Location
- Country: Russia

Physical characteristics
- • location: Confluence of Irgichyan and Baky
- • elevation: 169 metres (554 ft)
- Mouth: Indigirka
- • coordinates: 68°24′15″N 145°49′56″E﻿ / ﻿68.4042°N 145.8322°E
- • elevation: 23 metres (75 ft)
- Length: 586 km (364 mi)
- Basin size: 177,000 km^{2} (68,000 sq mi)

Basin features
- Progression: Indigirka→ East Siberian Sea

= Uyandina =

River in Yakutia, Russia

The Uyandina (Уяндина; Уйаандьы) is a river in Yakutia, Russia, a tributary of the Indigirka. The length of the Uyandina is 586 km.

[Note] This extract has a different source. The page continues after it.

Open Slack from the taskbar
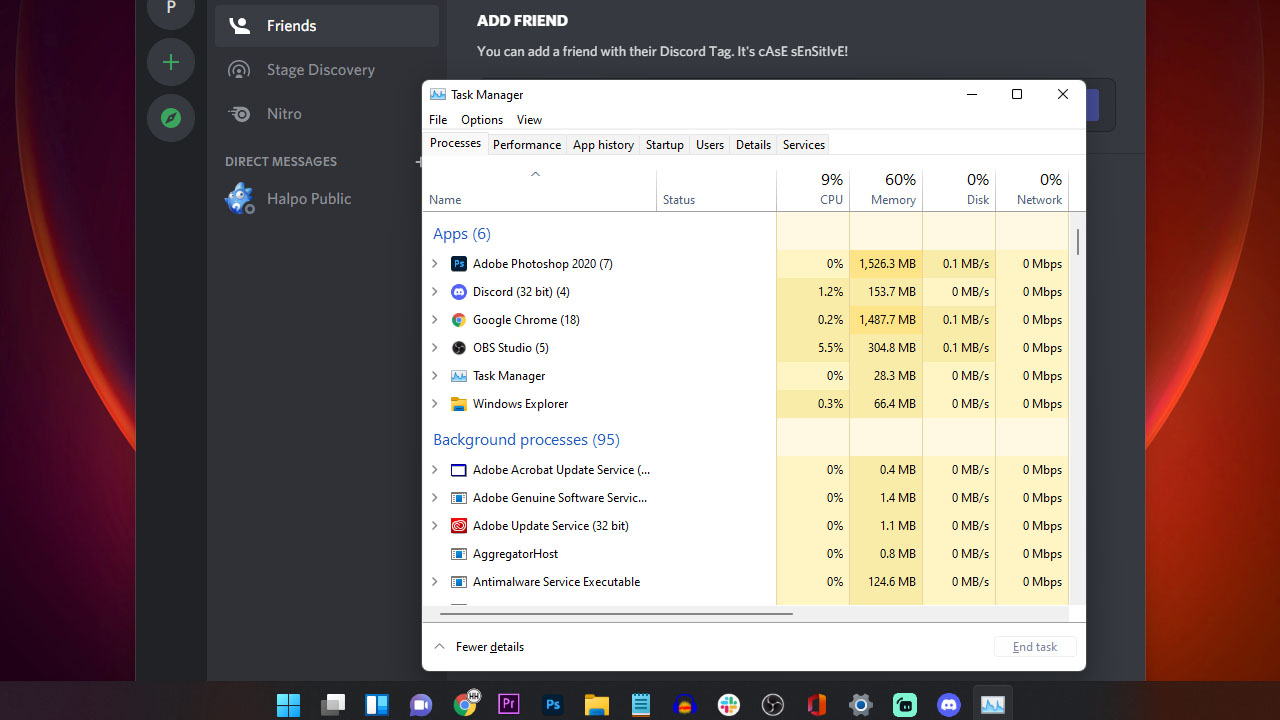(729, 705)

The area of its drainage basin is 177000 km2.

==Course==
The river is formed by the confluence of the 211 km long Irgichyan originating in the NW Selennyakh Range and the 170 km long Baky, which has its source in Lake Baky, located at the junction of the western end of the Polousny Range and the Kyun-Tas. After flowing in a roughly southern direction in its upper course, the Uyandina flows then eastwards through the Aby Lowland. Finally it meets the left bank of the Indigirka 599 km from its mouth.

The Uyandina freezes up in October and remains icebound until late May or early June.

===Tributaries===
The biggest tributaries of the Uyandina are the 444 km long Khatyngnakh and 290 km long Khachimcher from the left, as well as the 213 km long Buor-Yuryakh from the right.